Richardson says that hollies grow in all parts of the world except Greenland, Iceland, the Arctic and Antarctica. Those that are native to the United States are found on the East Coast.

Classed as major species in the genus Ilex (holly’s botanical name), because they are so widely grown, are American ( Ilex opaca ) , English ( I. aquifolium ) , Chinese ( I. cornuta ) , and Japanese ( I. crenata ) . Their names indicate their localities of origin.

The chief differences between the groups occur in their foliage--its shape, surface quality and number of sharp points or spines--although not every variety conforms to the formula.

In Chinese types, the leaves for the most part are a glossy dark green and are tipped with three spines sharp enough to draw blood. Popular I. cornuta Burford, on the other hand, bears stickers that are fairly benign.

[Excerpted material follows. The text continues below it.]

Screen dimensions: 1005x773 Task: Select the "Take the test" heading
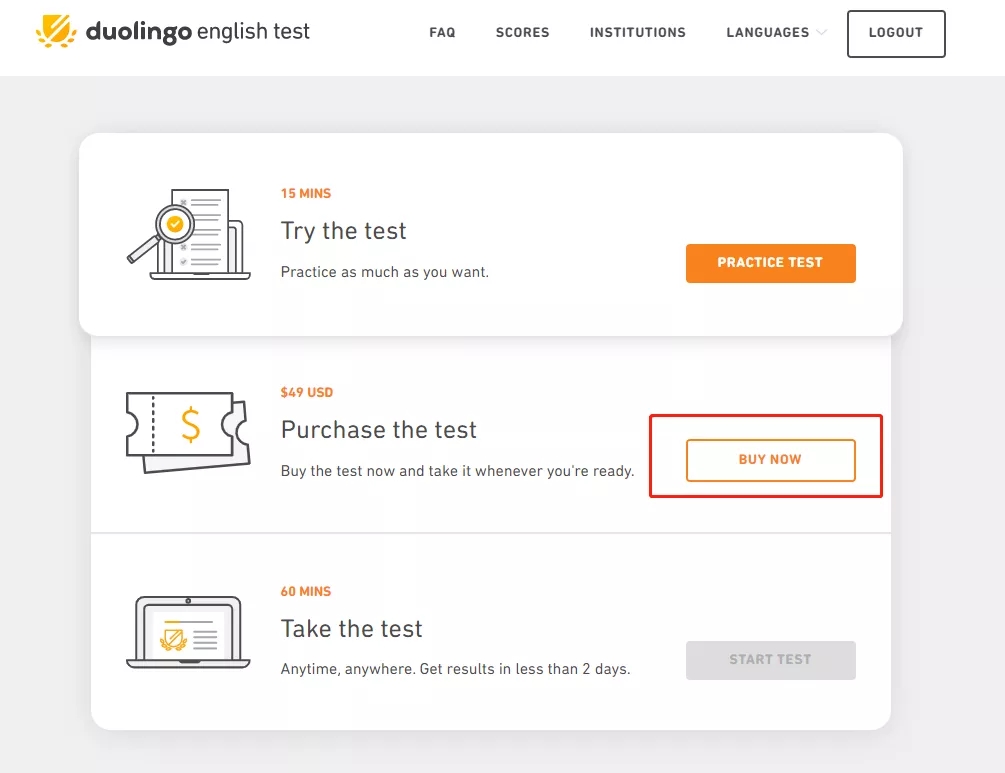(351, 629)
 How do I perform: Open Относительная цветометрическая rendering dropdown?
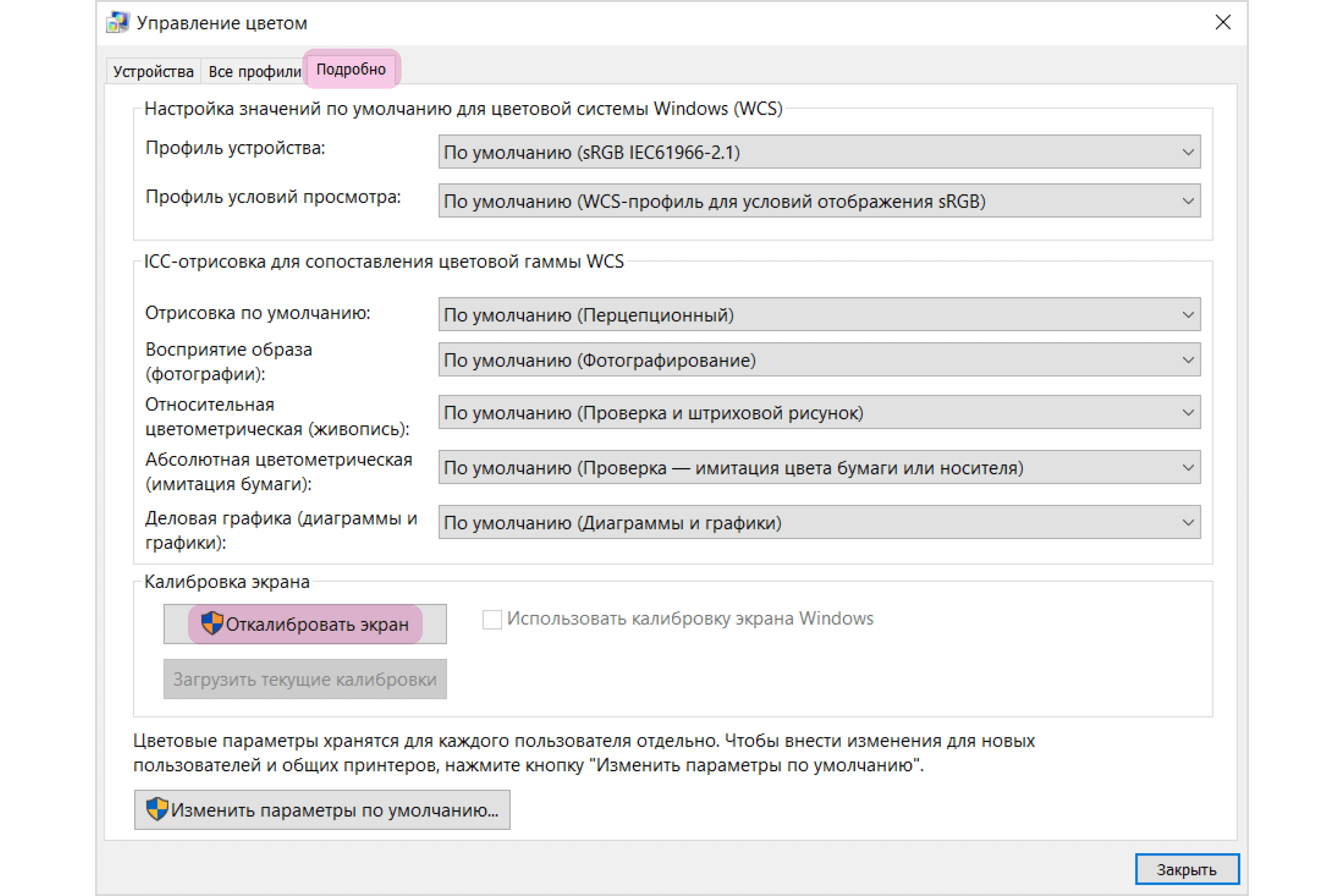pyautogui.click(x=819, y=413)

American holly foliage is generally heavily scalloped and spined, its color a duller shade of green. Similar in leaf pattern and thorniness is English holly, but its high luster sets it apart. It’s the choice for decorating at Christmastime.

Japanese hollies have small, rounded, boxwood-like leaves and no spines. This species, moreover, offers a three-foot shrub form (most hollies, not including dwarfs, are tree size) suited to foundation plantings. Unique to Japanese hollies too are their black berries, a departure from the red or yellow fruit usually found.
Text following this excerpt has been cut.